Speaker: Kenta Hashizume (University of Tokyo)
Title: Non-vanishing theorem for generalized log canonical pairs with a polarization
Abstracts: In this talk, I will deal with generalized pairs with a polarization. I will explain that the non-vanishing theorem holds for generalized pairs with a polarization under assumptions on the nef part and the log canonical part of the generalized pairs. I will also discuss some related topics for generalized pairs with a polarization.
Speaker: Jinjun Han (Johns Hopkins University)
Title: Fujita's conjecture for pseudo-effective thresholds and Shokurov's conjecture on iterated accumulation points of pseudo-effective thresholds
Abstracts: Fujita's conjecture for pseudo-effective thresholds predicts that the set of pseudo-effective thresholds is an ACC set. It is an analogy to ACC for log canonical thresholds. Shokurov's conjecture on iterated accumulation points of pseudo-effective thresholds can be viewed as an analogy to the accumulation points theorem of log canonical thresholds.
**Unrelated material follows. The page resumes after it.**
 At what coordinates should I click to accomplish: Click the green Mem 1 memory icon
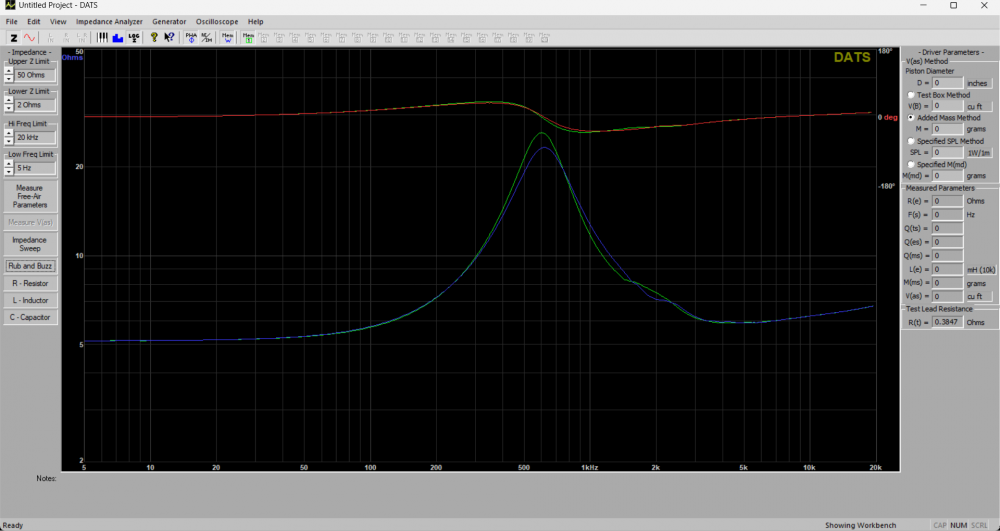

I will report some progresses towards these two conjectures by using tools from generalized pairs which are developed by Birkar-Zhang. This is based on joint work with Zhan Li.
Speaker: Roberto Svaldi (École Polytechnique Fédérale de Lausanne)
Title: A characterization of toricness
Abstracts: For a log canonical pair (X, D), with -(K_X+D) nef, Shokurov conjectured that a certain numerical quantity, called the complexity, measures how far the pair is from being a toric pair. Shokurov's conjecture actually anticipates a similar behavior in the relative setting, too. In this talk, I will explain how a solution to the above conjecture has emerged in the last few years and how it is related to recent developments in birational geometry. This talk is features joint works with Brown, McKernan, Zong and with Moraga.
Speaker: Thomas Peternell (University of Bayreuth)
Title: A generalized non-vanishing and abundance conjecture and nef line bundles on K-trivial varieties
Abstracts: I will report on joint work, partially in progress, with V. Lazic and K.Oguiso/V.Lazic concerning a nonvanishing/abundance type conjecture which involves a nef line bundle. Special emphasis will be laid on varieties whose canonical bundle is numerically trivial.